Task requirements: Make an exact copy of the lines from the one holding "Screen dimensions: 1377x596" through the last line of the material, and output nothing else.

Data in this exercise:
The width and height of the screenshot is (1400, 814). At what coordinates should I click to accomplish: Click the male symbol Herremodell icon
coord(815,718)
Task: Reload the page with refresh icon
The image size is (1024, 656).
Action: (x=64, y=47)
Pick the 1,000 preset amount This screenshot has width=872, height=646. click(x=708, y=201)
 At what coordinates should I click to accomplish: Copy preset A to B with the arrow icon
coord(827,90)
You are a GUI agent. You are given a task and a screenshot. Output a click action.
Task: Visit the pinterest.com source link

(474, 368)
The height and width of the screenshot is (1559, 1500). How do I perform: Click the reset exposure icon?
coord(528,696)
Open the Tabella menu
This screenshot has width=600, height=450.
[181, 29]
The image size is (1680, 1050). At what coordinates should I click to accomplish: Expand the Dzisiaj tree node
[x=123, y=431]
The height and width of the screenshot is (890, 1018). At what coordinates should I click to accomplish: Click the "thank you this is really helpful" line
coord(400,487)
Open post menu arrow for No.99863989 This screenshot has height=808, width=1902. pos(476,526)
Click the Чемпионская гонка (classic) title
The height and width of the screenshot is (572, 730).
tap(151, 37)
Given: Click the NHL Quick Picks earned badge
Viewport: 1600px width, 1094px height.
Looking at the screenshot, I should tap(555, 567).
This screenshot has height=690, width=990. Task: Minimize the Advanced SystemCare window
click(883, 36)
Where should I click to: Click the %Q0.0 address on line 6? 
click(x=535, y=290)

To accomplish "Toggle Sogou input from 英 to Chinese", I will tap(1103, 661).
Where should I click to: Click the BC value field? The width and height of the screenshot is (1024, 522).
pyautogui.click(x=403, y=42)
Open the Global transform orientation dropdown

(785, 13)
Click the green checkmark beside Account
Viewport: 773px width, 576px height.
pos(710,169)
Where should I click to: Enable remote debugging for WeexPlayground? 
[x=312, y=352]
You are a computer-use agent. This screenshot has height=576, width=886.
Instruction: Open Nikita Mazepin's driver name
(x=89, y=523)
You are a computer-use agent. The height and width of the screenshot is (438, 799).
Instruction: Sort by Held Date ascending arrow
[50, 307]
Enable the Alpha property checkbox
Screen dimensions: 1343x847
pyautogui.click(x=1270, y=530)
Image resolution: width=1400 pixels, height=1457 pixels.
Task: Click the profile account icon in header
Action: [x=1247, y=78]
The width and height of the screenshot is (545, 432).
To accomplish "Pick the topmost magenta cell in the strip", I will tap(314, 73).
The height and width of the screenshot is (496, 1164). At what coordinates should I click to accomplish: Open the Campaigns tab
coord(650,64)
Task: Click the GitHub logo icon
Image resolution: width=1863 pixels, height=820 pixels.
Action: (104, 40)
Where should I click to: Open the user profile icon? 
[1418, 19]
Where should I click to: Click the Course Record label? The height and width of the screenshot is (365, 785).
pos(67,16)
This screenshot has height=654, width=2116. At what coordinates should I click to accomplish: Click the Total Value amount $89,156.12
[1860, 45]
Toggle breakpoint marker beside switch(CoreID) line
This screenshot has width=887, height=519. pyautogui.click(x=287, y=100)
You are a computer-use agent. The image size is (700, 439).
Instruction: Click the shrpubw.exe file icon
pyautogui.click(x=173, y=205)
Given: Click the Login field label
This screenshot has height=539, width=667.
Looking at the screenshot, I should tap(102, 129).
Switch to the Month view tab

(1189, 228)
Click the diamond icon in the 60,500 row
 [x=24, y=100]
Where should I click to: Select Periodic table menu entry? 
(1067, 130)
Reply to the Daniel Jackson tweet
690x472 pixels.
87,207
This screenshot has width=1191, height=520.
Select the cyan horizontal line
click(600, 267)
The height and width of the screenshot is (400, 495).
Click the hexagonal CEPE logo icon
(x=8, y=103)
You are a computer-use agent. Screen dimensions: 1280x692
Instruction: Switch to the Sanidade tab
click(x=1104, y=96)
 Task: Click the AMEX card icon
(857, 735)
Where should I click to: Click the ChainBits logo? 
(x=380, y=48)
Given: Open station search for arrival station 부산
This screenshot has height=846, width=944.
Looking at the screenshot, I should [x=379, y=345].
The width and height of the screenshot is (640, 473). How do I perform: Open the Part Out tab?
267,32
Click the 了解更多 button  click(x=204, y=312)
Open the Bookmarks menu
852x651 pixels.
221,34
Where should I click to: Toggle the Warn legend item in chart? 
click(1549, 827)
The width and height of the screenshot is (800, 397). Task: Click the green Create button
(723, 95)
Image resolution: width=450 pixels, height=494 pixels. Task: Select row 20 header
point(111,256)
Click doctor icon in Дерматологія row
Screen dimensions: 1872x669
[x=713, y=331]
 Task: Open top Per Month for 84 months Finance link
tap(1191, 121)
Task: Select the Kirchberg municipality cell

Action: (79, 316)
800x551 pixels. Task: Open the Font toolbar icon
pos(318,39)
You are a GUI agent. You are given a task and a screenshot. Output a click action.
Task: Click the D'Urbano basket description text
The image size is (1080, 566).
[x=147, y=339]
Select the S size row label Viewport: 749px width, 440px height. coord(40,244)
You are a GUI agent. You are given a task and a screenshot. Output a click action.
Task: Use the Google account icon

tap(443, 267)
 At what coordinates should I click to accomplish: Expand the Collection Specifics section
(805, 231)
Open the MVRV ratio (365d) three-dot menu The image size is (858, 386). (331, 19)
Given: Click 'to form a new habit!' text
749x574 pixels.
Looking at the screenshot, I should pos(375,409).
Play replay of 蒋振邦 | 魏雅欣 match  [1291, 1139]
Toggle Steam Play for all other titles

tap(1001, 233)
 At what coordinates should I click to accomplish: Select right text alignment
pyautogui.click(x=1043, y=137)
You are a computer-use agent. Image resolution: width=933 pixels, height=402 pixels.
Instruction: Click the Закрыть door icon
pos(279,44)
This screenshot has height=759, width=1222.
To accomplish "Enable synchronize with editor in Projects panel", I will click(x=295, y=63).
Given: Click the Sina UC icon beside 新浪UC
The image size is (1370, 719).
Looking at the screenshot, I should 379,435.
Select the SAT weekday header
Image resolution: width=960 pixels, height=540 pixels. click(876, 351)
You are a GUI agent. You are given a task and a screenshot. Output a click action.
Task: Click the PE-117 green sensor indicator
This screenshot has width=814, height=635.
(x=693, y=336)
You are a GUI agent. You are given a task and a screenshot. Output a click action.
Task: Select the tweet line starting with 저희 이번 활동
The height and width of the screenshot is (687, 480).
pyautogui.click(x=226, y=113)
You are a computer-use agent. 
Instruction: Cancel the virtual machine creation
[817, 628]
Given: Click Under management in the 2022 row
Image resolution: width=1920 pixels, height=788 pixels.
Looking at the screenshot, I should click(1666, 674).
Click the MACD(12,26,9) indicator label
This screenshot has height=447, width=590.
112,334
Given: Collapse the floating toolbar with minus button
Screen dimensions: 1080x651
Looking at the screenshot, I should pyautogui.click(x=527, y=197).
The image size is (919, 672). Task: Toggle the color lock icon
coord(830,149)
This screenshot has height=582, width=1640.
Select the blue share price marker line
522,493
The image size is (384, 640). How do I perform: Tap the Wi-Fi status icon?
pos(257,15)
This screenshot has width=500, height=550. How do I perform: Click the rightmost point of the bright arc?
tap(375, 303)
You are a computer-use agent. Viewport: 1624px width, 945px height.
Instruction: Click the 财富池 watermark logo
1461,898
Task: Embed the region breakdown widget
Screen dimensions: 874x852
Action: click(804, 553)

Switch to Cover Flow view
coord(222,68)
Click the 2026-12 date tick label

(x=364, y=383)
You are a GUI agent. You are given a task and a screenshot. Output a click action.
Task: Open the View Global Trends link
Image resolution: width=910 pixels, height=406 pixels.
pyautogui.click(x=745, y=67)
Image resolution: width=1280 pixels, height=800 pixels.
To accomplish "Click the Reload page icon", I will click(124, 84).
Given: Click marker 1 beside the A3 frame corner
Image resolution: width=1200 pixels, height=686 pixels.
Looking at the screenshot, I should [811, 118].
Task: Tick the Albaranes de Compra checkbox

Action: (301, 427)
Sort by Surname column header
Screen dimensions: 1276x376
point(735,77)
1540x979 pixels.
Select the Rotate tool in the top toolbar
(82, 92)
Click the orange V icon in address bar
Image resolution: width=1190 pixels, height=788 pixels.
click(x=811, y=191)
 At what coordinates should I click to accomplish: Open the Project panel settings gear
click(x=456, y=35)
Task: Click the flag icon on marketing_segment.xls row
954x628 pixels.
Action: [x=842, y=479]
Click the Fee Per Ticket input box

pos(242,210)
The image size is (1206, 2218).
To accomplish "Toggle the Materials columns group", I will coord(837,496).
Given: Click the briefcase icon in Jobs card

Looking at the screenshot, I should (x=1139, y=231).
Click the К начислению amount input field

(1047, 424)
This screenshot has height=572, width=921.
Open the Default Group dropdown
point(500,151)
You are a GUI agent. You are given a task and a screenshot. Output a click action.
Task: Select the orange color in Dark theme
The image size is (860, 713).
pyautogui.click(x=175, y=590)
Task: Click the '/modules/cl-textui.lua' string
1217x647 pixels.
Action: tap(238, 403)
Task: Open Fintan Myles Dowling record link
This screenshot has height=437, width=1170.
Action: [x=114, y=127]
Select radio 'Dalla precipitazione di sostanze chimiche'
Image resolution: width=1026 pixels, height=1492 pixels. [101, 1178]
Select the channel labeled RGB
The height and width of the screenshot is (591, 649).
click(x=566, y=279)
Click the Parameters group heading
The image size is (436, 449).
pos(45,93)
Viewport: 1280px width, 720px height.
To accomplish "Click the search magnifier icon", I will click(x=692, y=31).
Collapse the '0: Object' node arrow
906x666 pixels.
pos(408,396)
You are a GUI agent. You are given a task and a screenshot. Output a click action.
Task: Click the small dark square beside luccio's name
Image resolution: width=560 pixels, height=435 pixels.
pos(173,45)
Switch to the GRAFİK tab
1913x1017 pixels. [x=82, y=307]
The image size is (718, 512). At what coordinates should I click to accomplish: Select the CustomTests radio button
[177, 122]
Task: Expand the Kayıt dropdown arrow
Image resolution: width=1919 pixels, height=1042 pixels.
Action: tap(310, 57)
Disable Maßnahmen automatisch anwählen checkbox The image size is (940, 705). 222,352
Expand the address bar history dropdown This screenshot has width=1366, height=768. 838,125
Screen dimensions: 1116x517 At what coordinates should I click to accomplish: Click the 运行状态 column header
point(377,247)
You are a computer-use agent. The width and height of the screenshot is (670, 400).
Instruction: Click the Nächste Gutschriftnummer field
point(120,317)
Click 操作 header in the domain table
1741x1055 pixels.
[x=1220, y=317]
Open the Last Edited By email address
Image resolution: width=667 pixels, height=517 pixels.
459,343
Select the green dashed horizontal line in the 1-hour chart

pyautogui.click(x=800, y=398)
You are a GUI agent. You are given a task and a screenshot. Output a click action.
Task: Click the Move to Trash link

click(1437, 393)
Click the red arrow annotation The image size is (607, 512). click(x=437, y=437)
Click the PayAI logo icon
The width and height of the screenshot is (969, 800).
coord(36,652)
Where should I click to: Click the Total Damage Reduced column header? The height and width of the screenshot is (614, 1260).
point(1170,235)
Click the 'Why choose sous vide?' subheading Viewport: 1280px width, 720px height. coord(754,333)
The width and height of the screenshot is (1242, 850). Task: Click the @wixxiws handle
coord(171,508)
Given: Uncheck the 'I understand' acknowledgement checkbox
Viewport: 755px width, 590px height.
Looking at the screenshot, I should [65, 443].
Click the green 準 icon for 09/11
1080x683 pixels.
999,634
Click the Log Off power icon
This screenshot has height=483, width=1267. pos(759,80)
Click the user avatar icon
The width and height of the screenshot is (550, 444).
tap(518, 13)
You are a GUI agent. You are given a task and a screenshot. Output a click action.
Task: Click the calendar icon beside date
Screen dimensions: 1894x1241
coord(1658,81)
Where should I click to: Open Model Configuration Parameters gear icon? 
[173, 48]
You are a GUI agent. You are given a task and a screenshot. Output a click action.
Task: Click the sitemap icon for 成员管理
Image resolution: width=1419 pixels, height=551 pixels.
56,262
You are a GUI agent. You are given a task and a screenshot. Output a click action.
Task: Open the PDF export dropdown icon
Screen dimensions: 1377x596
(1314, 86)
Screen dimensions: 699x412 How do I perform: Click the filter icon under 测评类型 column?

Output of the exercise:
Screen dimensions: 1377x596
(1314, 86)
Screen dimensions: 699x412 How do I perform: Click the filter icon under 测评类型 column?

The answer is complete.